EXCERPT PROVIDED ▸

Why Tumblr Can’t Help The NSA

NSA Tumblr

 

 

A Tumblr by the Office of the Director of National Intelligence designed to “increase” transparency sounds like a build up to an elaborate joke by The Onion or The Daily Show. It’s completely true.

 

IC On the Record, which seems to be an initiative of President Obama himself, is designed to “to provide the public with direct access to factual information related to the lawful foreign surveillance activities carried out by the Intelligence Community,” according to a post by Office of National Intelligence Director James Clapper. The most prominent reaction I’ve seen so far is how the URL reads more like “I con the record” and most other people have been scratching their heads.

 

Amy O’Leary of the New York Times has observed that the official statements, testimonials, and collections of documents has observed that most of what’s on the Tumblr blog is also on the website of the Office of National Intelligence. O’Leary also makes the point that “Government entities have been turning to tumblr, as well as other social media platforms, to freshen their image and revamp their tools for reaching the public.” The only thing missing seems to actually be reaching out to the public.

DATA ▸
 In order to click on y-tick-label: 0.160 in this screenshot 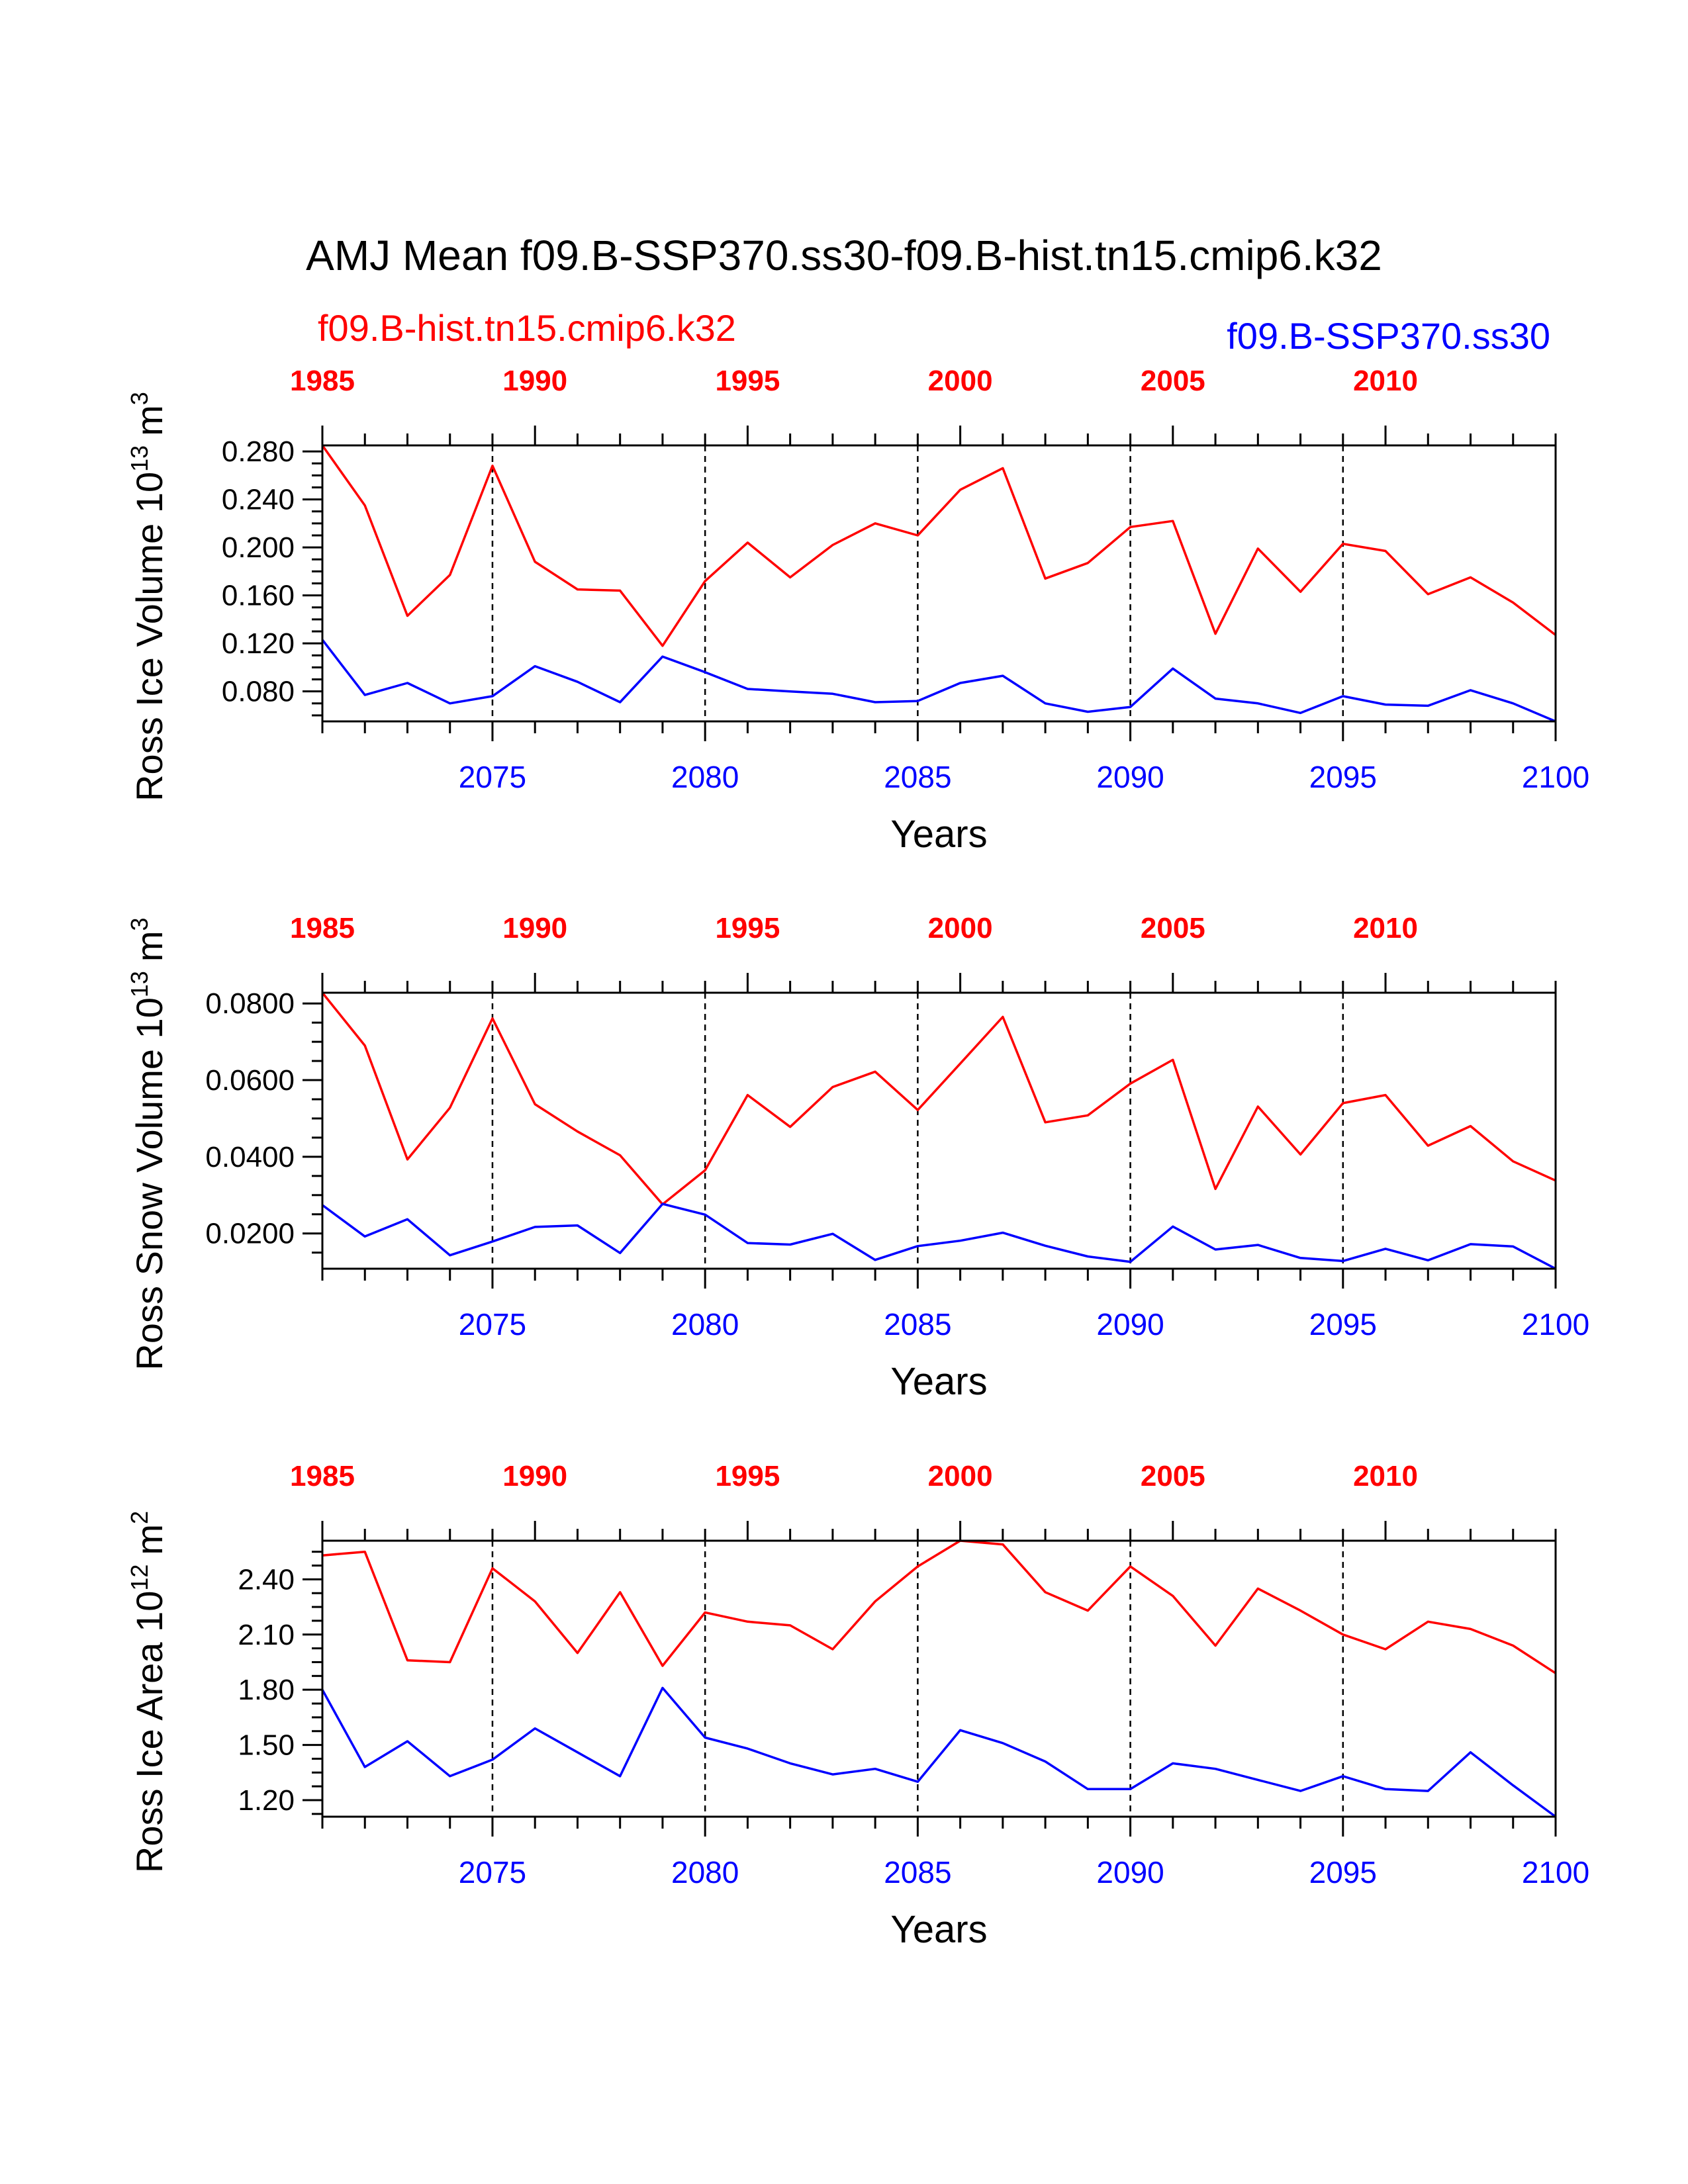, I will do `click(258, 596)`.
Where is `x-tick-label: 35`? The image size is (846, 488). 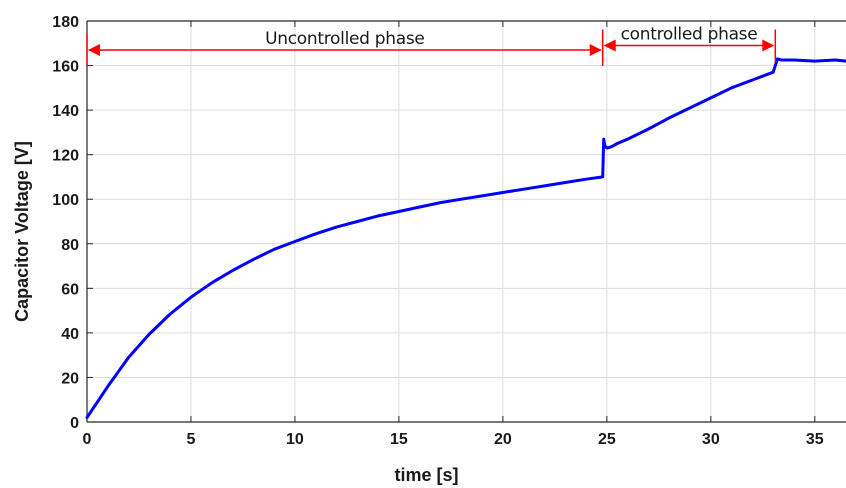 x-tick-label: 35 is located at coordinates (815, 440).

WORK INSTRUCTION 1 ▸
Return the passage of the article about the intelligence community's Tumblr starting at "A Tumblr by" and ending at "It’s completely true.", copied word for word.
WORK INSTRUCTION 2 ▸
Write the next part of the article on the intelligence community's Tumblr, picking up after its last sentence.

WRITTEN ANSWER 1 ▸
A Tumblr by the Office of the Director of National Intelligence designed to “increase” transparency sounds like a build up to an elaborate joke by The Onion or The Daily Show. It’s completely true.

WRITTEN ANSWER 2 ▸
 

I’m legitimately curious as to what Barack Obama and James Clapper hoped to accomplish with a Tumblr blog. A blog that, by all accounts, just seems to be aggregating existing information readily available on government websites. If our political and intelligence leaders truly thought a Tumblr blog would restore peoples’ faith in the American intelligence system, it demonstrates a worrying lack of understanding of how social tools are supposed to work when connecting with your audience (the American people in this case).

 

We’re actually privileged to see this because it represents one of the most common problems with how institutions use social media. The prevailing attitude when it comes to transparency and social tools is to put the cart before the horse. Rather than establish a commitment to transparency and openness and using social tools to spread that message, businesses and government agencies instead use social networks themselves as their tools of transparency, regardless of how transparent the organizations actually are.

 

Government agencies in particular seem to have a widespread attitude that their commitment to transparency is creating Facebook or Twitter pages, as if the very act of using a popular service is the answer. Does a new pair of running shoes make you run faster? No, and acting like Tumblr somehow elevates your transparency is just as silly.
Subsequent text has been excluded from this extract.